Turnover of Nurses High at Nursing Homes Across the United States
Mean and median annual turnover rates were about 128 and 94 percent, respectively, with considerable variation by facility, state
THURSDAY, March 11, 2021 (HealthDay News) -- Turnover of nurses at nursing homes is high throughout the United States and varies considerably across facilities and states, according to a report published in the March issue of Health Affairs.
Ashvin Gandhi, Ph.D., from the University of California Los Angeles, and colleagues calculated the percentage of hours of nursing staff care that turned over annually at each of 15,654 facilities. The authors used data from 492 million nurse shifts collected by the Centers for Medicare & Medicaid Services on payroll-based daily staffing for U.S. nursing homes.
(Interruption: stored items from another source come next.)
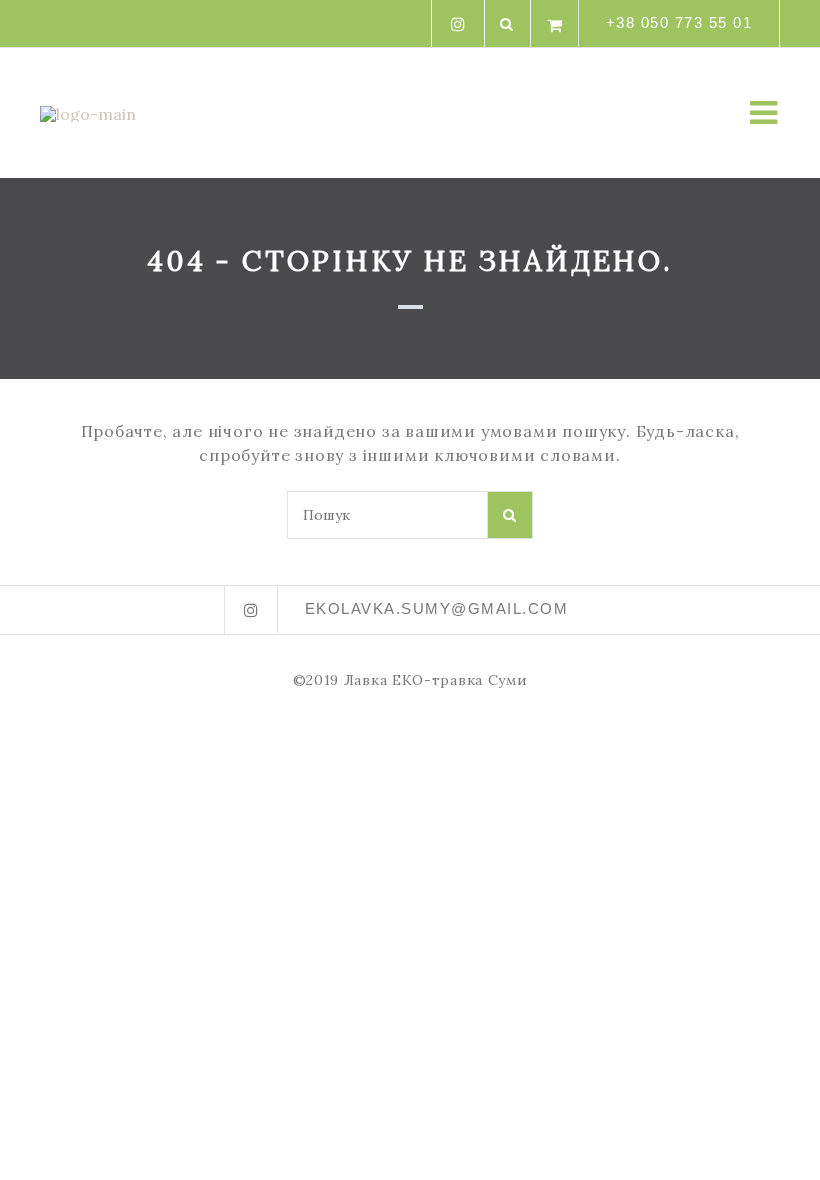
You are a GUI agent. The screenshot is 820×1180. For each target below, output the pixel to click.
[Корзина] (555, 24)
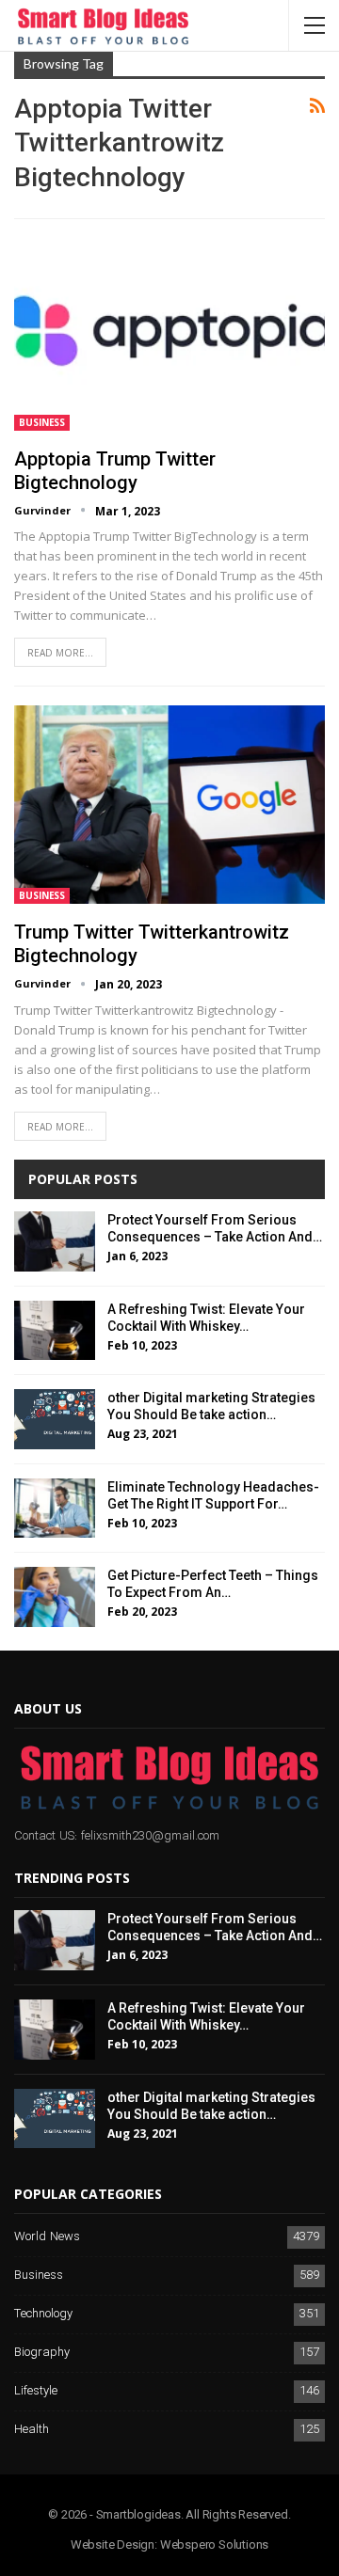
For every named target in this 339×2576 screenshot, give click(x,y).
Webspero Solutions (214, 2544)
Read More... (60, 652)
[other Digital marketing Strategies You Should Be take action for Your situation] (54, 1419)
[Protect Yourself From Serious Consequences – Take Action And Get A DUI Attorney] (54, 1241)
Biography (42, 2353)
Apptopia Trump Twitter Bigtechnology (115, 471)
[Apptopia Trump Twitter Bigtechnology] (169, 330)
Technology (43, 2314)
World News (47, 2237)
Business (42, 422)
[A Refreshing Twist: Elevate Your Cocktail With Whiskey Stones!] (54, 1331)
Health (31, 2430)
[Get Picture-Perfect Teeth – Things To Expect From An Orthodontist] (54, 1597)
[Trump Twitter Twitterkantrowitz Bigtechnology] (169, 804)
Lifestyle (35, 2391)
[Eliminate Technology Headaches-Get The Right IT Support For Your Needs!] (54, 1508)
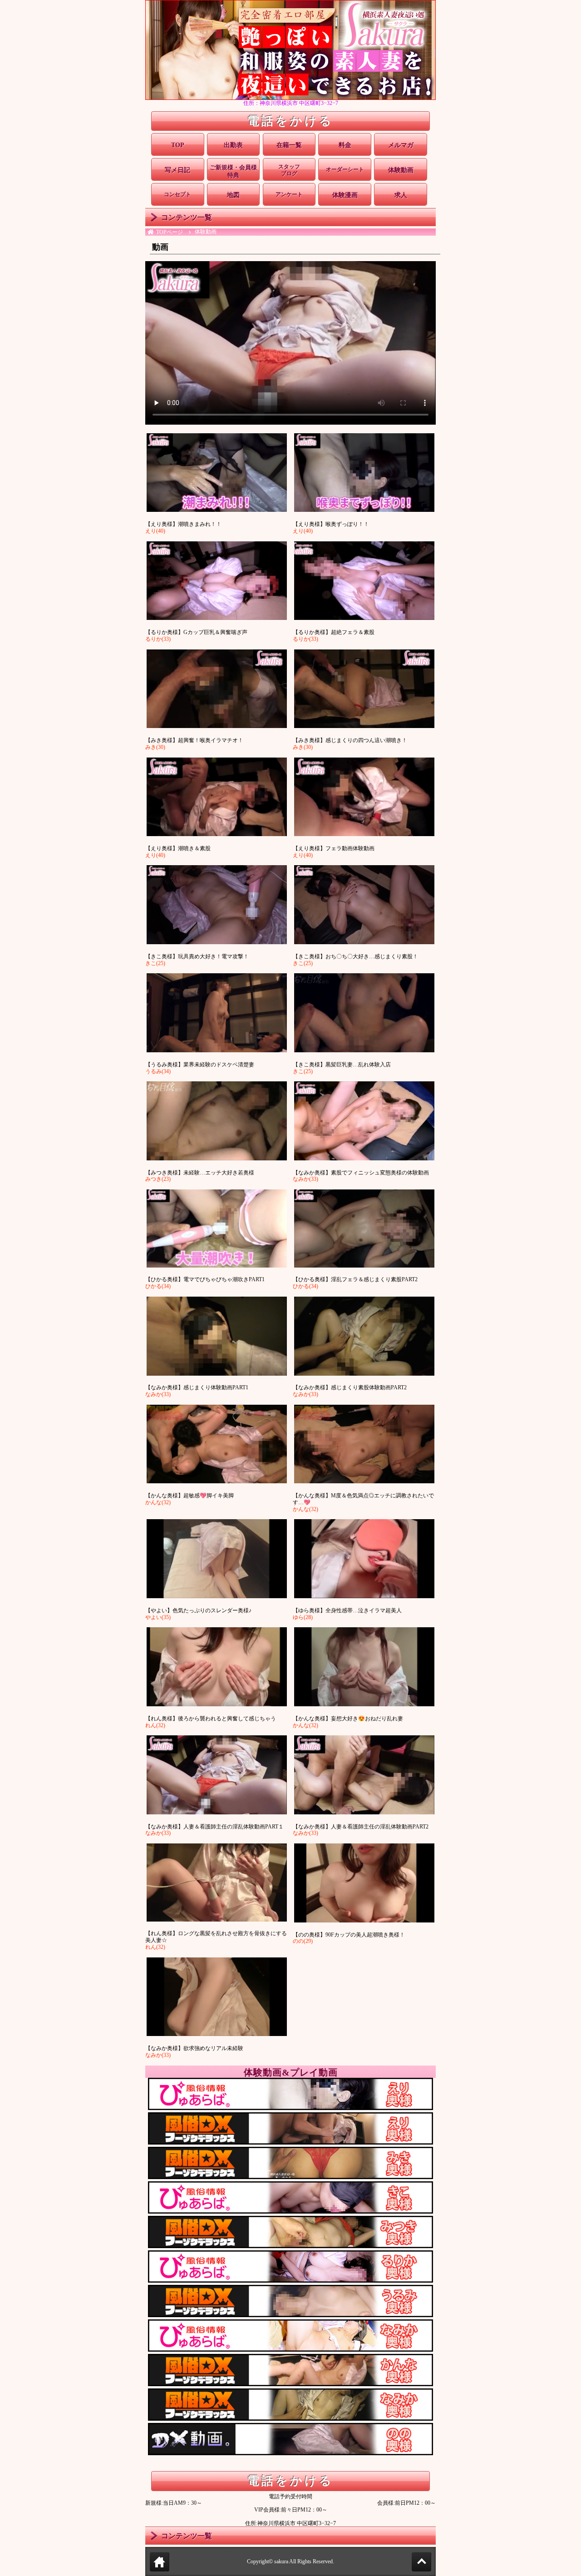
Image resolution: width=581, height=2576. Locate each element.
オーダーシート (345, 169)
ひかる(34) (158, 1286)
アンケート (289, 194)
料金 (345, 145)
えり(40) (155, 531)
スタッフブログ (289, 170)
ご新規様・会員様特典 (233, 171)
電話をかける (290, 121)
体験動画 (401, 170)
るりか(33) (158, 639)
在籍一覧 (289, 145)
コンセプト (177, 194)
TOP (177, 145)
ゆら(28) (303, 1617)
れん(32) (155, 1725)
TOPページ (169, 232)
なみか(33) (305, 1179)
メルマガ (401, 145)
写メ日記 (177, 170)
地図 (233, 195)
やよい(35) (158, 1617)
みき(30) (155, 747)
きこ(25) (155, 963)
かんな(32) (158, 1502)
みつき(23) (158, 1179)
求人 (400, 195)
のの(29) (303, 1941)
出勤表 (233, 145)
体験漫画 (345, 195)
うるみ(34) (158, 1071)
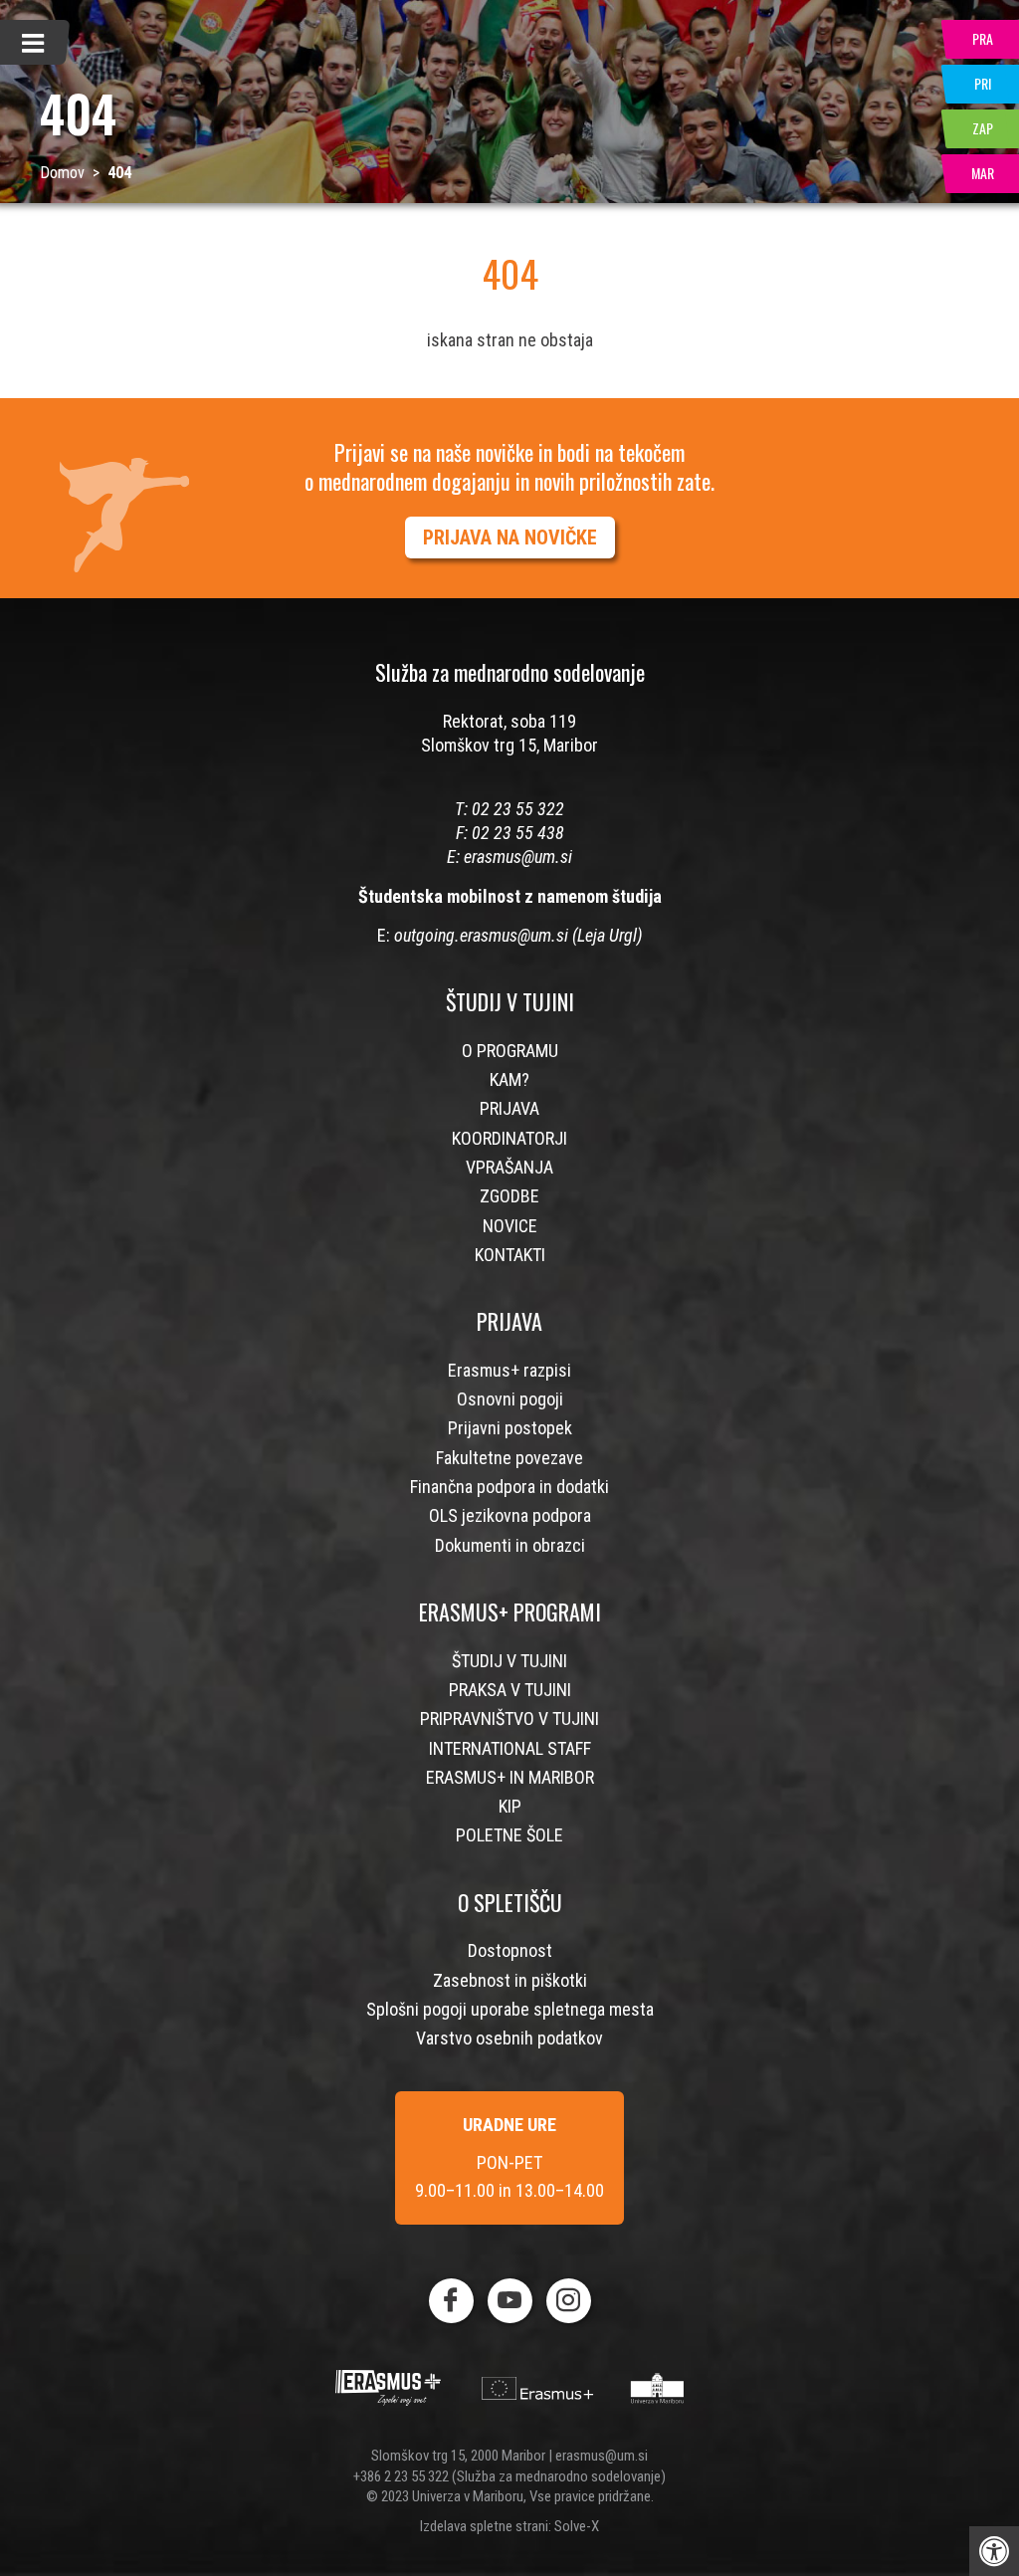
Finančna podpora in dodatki (509, 1486)
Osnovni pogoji (510, 1399)
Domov (62, 172)
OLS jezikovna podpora (510, 1515)
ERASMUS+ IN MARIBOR (510, 1777)
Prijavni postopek (510, 1427)
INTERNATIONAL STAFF (510, 1748)
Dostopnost (510, 1950)
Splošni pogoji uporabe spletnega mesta (510, 2009)
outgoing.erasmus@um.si (481, 935)
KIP (510, 1806)
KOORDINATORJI (509, 1138)
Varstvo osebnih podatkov (509, 2038)
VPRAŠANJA (509, 1167)
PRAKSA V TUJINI (510, 1689)
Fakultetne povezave (509, 1457)
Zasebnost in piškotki (510, 1980)
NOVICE (510, 1225)
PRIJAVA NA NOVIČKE (510, 537)
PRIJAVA (509, 1108)
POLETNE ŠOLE (509, 1835)
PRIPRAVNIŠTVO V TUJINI (509, 1718)
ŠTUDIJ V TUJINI (509, 1660)
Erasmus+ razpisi (509, 1370)
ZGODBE (509, 1195)
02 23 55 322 (518, 808)
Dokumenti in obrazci (510, 1545)
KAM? (509, 1079)
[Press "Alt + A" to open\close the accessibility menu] (994, 2551)
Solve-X (576, 2526)
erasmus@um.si (518, 856)
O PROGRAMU (510, 1050)
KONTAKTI (510, 1254)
The researchers found that for total nursing staff, the mean and median annual turnover rates were about 128 and 94 percent, respectively. The highest mean turnover rate was 140.7 percent for registered nurses, followed by 114.1 percent for licensed practical nurses and 129.1 percent for certified nursing assistants. Turnover rates varied considerably by facility, with some facilities having turnover rates in excess of 300 percent. Turnover also varied considerably by state, with the highest median turnover rates in total nursing staff seen in Oklahoma, Montana, and Kansas (165.1, 148.9, and 144.8 percent, respectively) and the lowest seen in Hawaii, Connecticut, and New Jersey (39.3, 53.1, and 58.6 percent, respectively). There were correlations observed for turnover rates with facility location, for-profit status, chain ownership, Medicaid patient census, and star ratings.
"Moving forward, publicly available nursing staff turnover data may help incentivize changes to reduce turnover while providing valuable new information for consumers, policy makers, payers, and other stakeholders," the authors write.